Innenstaatssekretär Günter Krings zweifelte am Sinn der deutschen Unterstützung für das Istanbul Lisesi. "Das zeigt für mich, dass es dort offenbar kein Interesse an einem offenen kulturellen Austausch mehr gibt", sagte der CDU-Politiker der "Rheinischen Post". "Deshalb muss man sich fragen, welchen Sinn eine solche deutsch-türkische Schule dann noch hat."
CSU-Generalsekretär Andreas Scheuer sprach von einem Verstoß gegen die Religionsfreiheit. Das Vorgehen sei "ein erneuter Beweis, dass die Erdogan-Türkei alle Brücken nach Europa abreißt", sagte Scheuer den Zeitungen der Funke Mediengruppe. Der türkische Staat und die Schulleitung müssten "jetzt sofort Klarheit schaffen, ob man die Zusammenarbeit will oder harte Konsequenzen riskieren möchte", warnte Scheuer.

▸ ARBEITSSCHRITTE:
A – Gegenüber welcher Zeitung äußerte sich Günter Krings laut Textauszug?
B – Erläutern Sie anhand des Textauszugs, warum Krings den Sinn der deutsch-türkischen Schule infrage stellt.
C – Setzen Sie den Text über die Reaktionen auf das Istanbul Lisesi im Anschluss an seinen letzten Satz fort.

▸ DATENSÄTZE:
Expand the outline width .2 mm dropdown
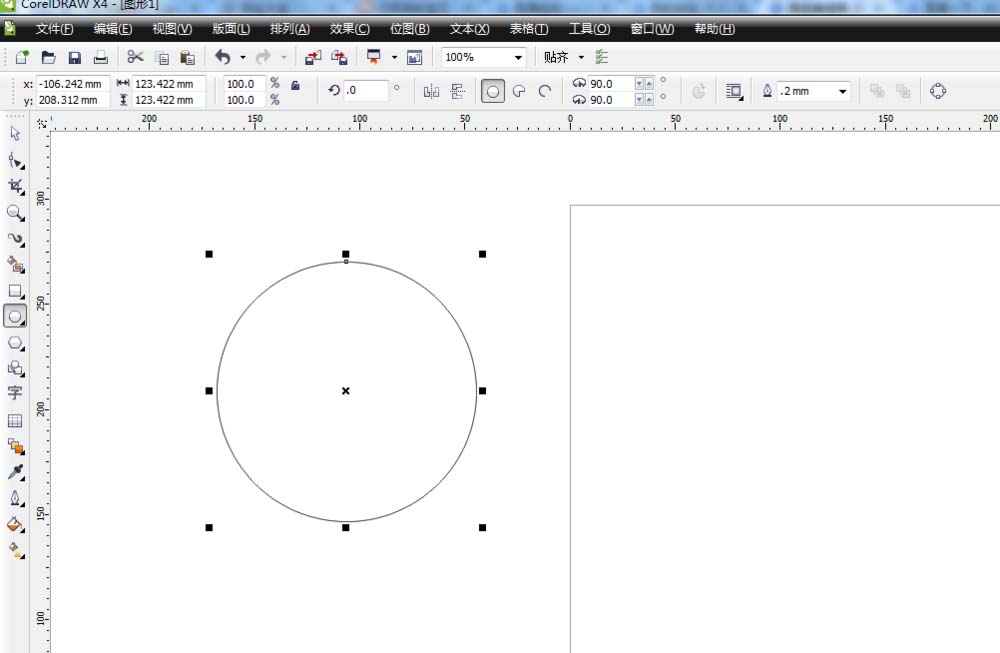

--

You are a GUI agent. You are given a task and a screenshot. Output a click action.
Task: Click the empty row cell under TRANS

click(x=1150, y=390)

▸ ANTWORTEN PRO AUFGABE:
A – Gegenüber der „Rheinischen Post“.

B – Krings zufolge gibt es dort offenbar kein Interesse mehr an einem offenen kulturellen Austausch. Deshalb müsse man sich fragen, welchen Sinn eine solche deutsch-türkische Schule dann noch habe.

C –
Ohne Weihnachten kein deutsches Geld
Auch die Grünen forderten Konsequenzen. "Ein Verbot des Themas Weihnachten an Schulen ist nicht hinnehmbar, erst recht, wenn sie von Deutschland mitfinanziert werden", sagte der außenpolitische Sprecher der Grünen-Fraktion, Omid Nouripour. "Die Bundesregierung muss dies Ankara gegenüber eindeutig klarmachen. Wenn die türkische Regierung darauf nicht eingeht, dann muss die Finanzierung für die Schule eingestellt werden."

Das Istanbul Lisesi ist ein staatliches türkisches Gymnasium, das von der Bundesrepublik als deutsche Auslandsschule anerkannt wird.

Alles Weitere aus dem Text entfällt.